Jorge Duílio Lima Menezes (born March 22, 1939) is a Brazilian popular musician, performing under the stage name Jorge Ben Jor since the 1980s, though commonly known by his former stage name Jorge Ben (). His characteristic style fuses samba, funk, rock and bossa nova with lyrics that blend humor and satire with often esoteric subject matter. His hits include "Chove Chuva", "Mas, que Nada!", "Ive Brussel" and "Balança Pema", and have been interpreted by artists such as Caetano Veloso, Sérgio Mendes, Miriam Makeba, Soulfly and Marisa Monte.

Ben's broad-minded and original approach to samba led him through participation in some of Brazilian popular music's most important musical movements, such as bossa nova, Jovem Guarda, and Tropicália, with the latter period defined by his albums Jorge Ben (1969) and Fôrça Bruta (1970). He has been called "the father of samba rock", by Billboard magazine. According to American music critic Robert Christgau, Ben and his contemporary Gilberto Gil were "always ready to go further out on a beat than the other samba/bossa geniuses".

Biography

Early life and career
Born Jorge Duílio Lima Menezes in Rio de Janeiro, he first took the stage name Jorge Ben after his mother's name (Sílvia Saint Ben Lima, Brazilian-born of Ethiopian origin) but in the 1980s changed it to Jorge Ben Jor (commonly written Benjor).

Jorge Ben obtained his first pandeiro (Brazil's most popular type of tambourine) when he was thirteen, and two years later, was singing in a church choir.

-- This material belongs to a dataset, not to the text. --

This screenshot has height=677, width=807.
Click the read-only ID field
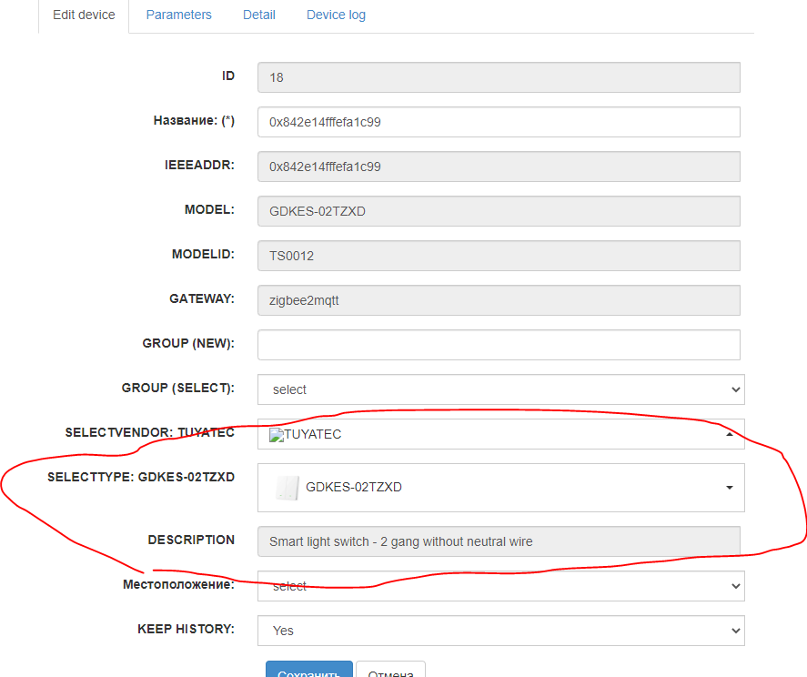pos(499,77)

He also took part as a pandeiro player in the blocos of Carnaval, and from eighteen years of age, he began performing at parties and nightclubs with the guitar given to him by his mother. He was given the nickname "Babulina" after his enthusiastic pronunciation of rockabilly singer Ronnie Self's song "Bop-A-Lena". Was introduced to Tim Maia by Erasmo Carlos. It was in 1963 at one of those clubs in which he performed that Jorge's musical career took off; he came on stage and sang "Mas, que Nada!" to a small crowd that happened to include an executive from the recording company, Philips. One week later, Jorge Ben's first single was released.

The hybrid rhythms that Jorge employed brought him some problems at the start of his career, when Brazilian music was split between the rockier sounds of the Jovem Guarda and traditional samba with its complex lyrics. However, as that phase in Brazilian pop music history passed and bossa nova became better known throughout the world, Ben rose to prominence.

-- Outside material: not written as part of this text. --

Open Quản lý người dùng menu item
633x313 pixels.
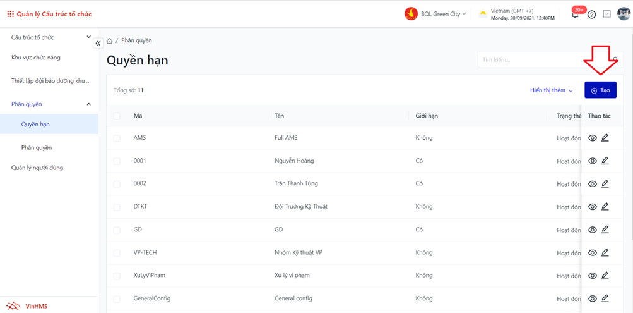(x=37, y=168)
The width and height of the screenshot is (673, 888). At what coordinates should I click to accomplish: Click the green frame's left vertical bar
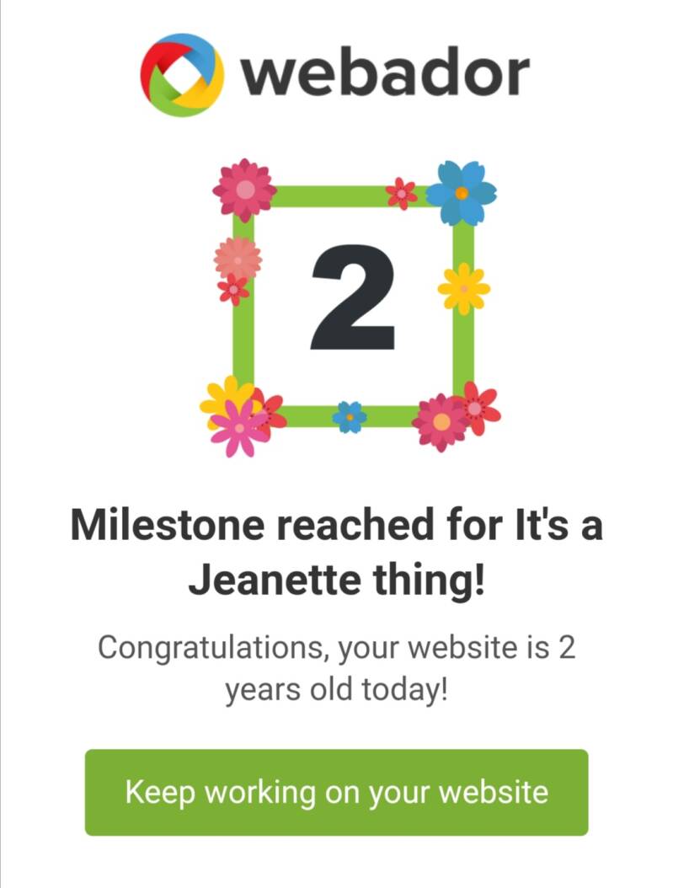click(x=243, y=337)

Holdings both television programs O Fino da Bossa and Jovem Guarda from Rede Record, after being reprimanded by the production of "O Fino da Bossa", chose to participate in the Jovem Guarda, soon after, joined the program Divino, Maravilhoso from TV Tupi, presented by Caetano Veloso and Gilberto Gil.

Jorge Ben's first public appearances were in small festivals organised by his friends, where bossa nova and rock and roll predominated. As with most musicians of the time, Ben was initially influenced by João Gilberto even though he was quite innovative in his own right. The aforementioned song, "Mas, que Nada!", was his first big hit in Brazil, and remains to this day the most played song in the United States sung entirely in Portuguese. Outside of Brazil, the song is better known in cover versions by Sérgio Mendes and the Tamba Trio. The song has also been reinterpreted by prominent jazz artists including Ella Fitzgerald, Oscar Peterson, Dizzy Gillespie and Al Jarreau; as well as other samba artists of the time, such as Elza Soares.

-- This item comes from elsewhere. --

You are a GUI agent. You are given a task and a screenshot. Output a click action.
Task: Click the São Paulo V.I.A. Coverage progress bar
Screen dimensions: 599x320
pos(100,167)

His musical work has been vastly sampled by music producers and DJs, and covered by many bands in a variety of genres such as heavy metal, disco, rock, reggae, jazz, drum and bass, house music and more.

Ben's 1963 debut album Samba Esquema Novo was met with great acclaim from fans, and encouraged Philips to capitalize on the success with immediate follow-up albums. The label pressured Ben to hastily record songs imitative of his debut, along with cover songs, resulting in the three albums within the span of 18 months and a strain on the singer's relationship with Philips. He left the label after his 1965 album Big Ben.

Success
In 1969, Jorge Ben released his eponymous album amid the excitement of the cultural and musical Tropicália movement. The album featured Trio Mocotó as his backing band, who would go on to launch a successful career on the back of their association with Ben. The album was noted for "País Tropical", one of his most famous compositions, although it would be Wilson Simonal who would take his recording of the song to the top of the charts in Brazil that same year. Instead, the song "Charles, Anjo 45", also from the self-titled album, would become Ben's biggest self-performed chart hit of the year.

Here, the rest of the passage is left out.